▸ Exercise objective:
The answer must consist of every line from the data that holds the string "browser".
(Material for this exercise)
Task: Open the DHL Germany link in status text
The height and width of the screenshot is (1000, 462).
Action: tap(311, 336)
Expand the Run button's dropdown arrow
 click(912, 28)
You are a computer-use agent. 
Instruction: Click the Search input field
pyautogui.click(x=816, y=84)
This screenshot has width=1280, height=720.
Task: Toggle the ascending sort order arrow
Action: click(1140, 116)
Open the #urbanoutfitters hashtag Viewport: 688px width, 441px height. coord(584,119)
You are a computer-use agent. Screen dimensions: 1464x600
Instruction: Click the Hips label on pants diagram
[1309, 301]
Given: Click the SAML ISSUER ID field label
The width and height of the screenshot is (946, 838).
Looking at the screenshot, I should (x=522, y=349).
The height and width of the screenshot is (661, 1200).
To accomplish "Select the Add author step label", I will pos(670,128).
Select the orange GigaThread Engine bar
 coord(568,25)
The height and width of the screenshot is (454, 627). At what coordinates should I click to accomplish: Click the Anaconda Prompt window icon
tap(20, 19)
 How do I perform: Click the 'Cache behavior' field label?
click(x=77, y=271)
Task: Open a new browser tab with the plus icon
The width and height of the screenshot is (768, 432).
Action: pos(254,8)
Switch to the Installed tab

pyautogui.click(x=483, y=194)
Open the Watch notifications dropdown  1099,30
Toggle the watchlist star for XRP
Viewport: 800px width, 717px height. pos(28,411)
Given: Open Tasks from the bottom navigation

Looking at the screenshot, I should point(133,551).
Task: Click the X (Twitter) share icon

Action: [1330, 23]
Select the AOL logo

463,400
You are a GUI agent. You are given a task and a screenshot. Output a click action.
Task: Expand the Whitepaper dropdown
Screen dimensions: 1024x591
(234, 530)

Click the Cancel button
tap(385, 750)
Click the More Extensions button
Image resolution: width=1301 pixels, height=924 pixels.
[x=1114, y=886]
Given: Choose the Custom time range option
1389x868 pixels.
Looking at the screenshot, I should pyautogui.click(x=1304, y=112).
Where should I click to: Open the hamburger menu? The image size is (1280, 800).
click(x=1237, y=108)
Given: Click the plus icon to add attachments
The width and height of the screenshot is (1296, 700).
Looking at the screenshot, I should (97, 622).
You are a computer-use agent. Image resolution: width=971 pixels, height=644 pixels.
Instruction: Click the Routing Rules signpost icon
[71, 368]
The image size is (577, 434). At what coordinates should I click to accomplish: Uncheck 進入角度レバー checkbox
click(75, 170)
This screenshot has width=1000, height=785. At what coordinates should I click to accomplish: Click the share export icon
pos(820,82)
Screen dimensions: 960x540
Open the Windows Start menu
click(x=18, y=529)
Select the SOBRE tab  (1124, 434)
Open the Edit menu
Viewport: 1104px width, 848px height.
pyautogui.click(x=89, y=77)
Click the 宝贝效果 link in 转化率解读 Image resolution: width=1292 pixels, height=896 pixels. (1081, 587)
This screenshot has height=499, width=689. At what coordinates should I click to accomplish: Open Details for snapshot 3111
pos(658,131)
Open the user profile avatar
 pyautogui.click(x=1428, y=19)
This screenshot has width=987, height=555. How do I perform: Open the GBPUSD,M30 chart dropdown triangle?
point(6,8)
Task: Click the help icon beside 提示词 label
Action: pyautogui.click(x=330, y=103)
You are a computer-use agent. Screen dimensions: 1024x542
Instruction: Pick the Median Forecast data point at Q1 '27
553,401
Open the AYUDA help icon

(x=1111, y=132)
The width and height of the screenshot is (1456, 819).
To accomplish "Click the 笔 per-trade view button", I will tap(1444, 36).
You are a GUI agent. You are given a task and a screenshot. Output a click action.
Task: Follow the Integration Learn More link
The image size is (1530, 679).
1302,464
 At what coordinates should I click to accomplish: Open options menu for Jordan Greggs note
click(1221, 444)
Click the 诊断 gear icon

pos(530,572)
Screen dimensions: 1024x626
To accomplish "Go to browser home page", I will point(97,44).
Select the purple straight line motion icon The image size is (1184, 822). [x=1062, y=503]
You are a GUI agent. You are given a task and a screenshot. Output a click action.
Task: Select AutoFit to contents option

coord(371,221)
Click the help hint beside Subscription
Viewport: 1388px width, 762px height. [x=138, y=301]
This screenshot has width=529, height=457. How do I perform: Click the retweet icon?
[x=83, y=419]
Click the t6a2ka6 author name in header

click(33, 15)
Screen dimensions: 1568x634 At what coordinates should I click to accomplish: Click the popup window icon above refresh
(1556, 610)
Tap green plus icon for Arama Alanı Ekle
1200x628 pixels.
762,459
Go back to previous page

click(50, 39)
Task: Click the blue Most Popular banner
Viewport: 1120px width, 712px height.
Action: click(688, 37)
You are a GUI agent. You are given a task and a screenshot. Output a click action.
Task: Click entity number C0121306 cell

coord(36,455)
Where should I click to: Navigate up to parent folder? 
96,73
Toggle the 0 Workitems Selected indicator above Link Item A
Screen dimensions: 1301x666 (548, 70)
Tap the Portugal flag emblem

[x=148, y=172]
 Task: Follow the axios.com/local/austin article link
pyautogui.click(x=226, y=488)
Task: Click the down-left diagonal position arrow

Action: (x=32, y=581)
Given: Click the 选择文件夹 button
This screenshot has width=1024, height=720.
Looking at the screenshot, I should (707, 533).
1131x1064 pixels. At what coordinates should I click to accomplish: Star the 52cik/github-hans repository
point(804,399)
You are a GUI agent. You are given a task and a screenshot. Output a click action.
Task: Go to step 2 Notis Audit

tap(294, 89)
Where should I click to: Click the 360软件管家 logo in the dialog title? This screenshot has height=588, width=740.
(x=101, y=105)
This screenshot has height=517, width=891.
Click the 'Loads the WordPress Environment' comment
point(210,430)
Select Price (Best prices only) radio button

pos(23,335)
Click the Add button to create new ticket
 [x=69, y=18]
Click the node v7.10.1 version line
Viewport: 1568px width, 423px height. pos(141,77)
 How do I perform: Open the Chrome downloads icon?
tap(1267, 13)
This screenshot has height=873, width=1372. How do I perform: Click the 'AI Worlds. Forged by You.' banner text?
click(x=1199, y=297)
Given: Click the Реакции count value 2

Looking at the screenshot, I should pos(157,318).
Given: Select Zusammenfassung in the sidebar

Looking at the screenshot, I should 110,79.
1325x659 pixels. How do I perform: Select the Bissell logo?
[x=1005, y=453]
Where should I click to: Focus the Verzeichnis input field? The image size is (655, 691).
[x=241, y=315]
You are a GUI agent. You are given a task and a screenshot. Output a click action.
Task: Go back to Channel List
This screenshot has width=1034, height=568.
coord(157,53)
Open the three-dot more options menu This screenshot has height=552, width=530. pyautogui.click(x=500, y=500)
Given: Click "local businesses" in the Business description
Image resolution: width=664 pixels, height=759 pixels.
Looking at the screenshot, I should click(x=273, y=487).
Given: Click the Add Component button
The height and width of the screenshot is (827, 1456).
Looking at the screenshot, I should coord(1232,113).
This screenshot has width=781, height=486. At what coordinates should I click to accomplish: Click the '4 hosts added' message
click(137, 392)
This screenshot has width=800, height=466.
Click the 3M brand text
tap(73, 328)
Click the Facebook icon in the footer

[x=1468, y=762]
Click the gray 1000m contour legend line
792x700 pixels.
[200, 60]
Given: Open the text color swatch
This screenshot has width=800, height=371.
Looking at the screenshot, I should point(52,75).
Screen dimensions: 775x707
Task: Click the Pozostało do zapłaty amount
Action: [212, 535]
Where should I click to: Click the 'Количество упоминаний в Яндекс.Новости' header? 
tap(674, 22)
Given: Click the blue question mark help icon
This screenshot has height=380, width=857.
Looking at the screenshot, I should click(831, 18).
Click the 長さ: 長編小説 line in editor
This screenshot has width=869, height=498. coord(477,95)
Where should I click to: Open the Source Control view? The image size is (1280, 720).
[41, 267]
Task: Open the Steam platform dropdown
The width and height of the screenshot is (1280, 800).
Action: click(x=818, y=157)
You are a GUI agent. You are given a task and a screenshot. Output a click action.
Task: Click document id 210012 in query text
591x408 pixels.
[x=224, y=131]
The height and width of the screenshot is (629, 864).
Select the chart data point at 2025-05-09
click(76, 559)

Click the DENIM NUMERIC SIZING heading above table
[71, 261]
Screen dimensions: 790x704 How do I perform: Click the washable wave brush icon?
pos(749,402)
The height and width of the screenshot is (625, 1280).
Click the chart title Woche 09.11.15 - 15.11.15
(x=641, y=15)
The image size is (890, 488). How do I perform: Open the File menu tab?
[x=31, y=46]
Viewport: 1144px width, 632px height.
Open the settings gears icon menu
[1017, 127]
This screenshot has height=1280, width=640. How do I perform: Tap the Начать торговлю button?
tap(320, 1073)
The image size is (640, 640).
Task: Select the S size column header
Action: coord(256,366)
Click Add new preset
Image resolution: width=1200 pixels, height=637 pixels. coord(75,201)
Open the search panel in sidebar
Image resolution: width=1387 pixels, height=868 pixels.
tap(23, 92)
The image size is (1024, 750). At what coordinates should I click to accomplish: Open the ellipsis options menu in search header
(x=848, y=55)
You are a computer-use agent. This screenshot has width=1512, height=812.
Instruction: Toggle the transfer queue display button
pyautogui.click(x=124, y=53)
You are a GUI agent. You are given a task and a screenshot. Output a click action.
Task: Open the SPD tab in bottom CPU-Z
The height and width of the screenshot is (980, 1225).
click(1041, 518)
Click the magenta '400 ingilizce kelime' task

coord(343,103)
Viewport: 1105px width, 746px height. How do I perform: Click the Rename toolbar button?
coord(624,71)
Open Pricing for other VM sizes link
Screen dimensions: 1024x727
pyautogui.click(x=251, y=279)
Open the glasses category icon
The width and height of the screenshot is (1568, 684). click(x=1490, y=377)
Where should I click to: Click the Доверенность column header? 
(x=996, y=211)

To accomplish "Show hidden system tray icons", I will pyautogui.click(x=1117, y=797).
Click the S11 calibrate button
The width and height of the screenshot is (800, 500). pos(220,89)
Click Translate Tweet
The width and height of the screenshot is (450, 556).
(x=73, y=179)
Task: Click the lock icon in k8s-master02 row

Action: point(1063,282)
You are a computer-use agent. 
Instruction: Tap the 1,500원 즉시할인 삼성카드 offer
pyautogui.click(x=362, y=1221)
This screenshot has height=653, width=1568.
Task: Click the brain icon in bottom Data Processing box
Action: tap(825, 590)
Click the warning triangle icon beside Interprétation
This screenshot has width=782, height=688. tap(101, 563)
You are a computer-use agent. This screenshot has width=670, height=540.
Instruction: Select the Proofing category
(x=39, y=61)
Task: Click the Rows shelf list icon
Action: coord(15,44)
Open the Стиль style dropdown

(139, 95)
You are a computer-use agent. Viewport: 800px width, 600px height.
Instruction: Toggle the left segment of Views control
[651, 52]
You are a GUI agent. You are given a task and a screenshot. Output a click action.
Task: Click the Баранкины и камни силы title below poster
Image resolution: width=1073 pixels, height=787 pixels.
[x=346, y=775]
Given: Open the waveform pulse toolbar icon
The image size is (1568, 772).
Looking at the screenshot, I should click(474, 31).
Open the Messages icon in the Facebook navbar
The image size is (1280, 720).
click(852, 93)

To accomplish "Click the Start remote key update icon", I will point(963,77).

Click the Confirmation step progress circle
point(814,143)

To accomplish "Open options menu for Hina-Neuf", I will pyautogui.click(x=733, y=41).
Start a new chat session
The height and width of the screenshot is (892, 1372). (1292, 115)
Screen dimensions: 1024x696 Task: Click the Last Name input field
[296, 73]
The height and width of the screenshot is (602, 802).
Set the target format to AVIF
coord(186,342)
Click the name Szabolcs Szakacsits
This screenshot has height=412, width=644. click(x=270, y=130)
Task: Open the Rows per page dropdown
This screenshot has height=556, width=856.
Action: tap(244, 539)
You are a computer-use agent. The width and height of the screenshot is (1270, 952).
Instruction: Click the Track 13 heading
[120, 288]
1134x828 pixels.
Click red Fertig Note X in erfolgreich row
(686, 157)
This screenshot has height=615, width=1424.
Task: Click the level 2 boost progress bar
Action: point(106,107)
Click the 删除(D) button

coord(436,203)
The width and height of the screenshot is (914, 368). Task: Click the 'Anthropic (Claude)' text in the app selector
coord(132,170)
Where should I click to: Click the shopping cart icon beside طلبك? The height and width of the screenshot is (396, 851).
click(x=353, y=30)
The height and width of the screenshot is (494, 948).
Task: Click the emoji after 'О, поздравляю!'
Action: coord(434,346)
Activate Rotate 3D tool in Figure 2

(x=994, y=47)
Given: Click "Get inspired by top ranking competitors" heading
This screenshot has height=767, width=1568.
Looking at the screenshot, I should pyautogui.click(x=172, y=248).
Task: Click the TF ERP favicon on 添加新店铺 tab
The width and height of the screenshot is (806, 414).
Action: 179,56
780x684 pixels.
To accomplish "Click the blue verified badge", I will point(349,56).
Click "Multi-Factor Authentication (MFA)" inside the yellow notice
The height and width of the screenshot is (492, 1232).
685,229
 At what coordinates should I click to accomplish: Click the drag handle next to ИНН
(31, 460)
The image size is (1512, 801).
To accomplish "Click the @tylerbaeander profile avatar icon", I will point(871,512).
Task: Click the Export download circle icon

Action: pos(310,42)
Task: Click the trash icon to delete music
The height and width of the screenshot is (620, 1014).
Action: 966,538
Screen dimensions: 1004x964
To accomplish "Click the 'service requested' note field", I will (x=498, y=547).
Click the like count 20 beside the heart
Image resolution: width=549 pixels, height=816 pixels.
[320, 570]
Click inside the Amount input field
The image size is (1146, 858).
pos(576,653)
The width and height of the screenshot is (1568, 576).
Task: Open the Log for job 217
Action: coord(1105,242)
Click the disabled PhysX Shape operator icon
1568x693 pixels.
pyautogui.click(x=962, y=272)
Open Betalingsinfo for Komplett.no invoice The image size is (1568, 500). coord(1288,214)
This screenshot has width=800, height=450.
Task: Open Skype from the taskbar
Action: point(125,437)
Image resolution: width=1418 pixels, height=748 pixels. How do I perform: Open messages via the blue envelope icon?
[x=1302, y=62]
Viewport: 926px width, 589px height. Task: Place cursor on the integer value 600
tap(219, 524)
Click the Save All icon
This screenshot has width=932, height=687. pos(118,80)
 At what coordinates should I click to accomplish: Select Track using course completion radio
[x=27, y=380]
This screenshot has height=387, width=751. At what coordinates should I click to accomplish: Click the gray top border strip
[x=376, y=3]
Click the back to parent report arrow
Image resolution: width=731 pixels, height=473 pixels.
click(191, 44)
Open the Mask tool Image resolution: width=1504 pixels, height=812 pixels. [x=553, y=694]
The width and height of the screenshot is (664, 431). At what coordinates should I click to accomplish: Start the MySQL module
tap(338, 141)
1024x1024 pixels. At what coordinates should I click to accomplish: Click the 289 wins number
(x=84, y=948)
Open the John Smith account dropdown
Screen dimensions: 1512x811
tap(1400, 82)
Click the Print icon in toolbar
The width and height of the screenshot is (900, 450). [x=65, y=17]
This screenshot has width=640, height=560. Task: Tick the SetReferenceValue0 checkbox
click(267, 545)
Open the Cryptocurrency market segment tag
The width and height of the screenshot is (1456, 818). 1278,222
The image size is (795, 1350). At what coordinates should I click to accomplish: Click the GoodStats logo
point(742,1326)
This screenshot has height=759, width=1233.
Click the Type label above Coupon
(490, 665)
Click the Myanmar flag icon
(End Material for this exercise)
▸ Task output:
Task: Open a new browser tab with the plus icon
To accomplish "Go to browser home page", I will point(97,44).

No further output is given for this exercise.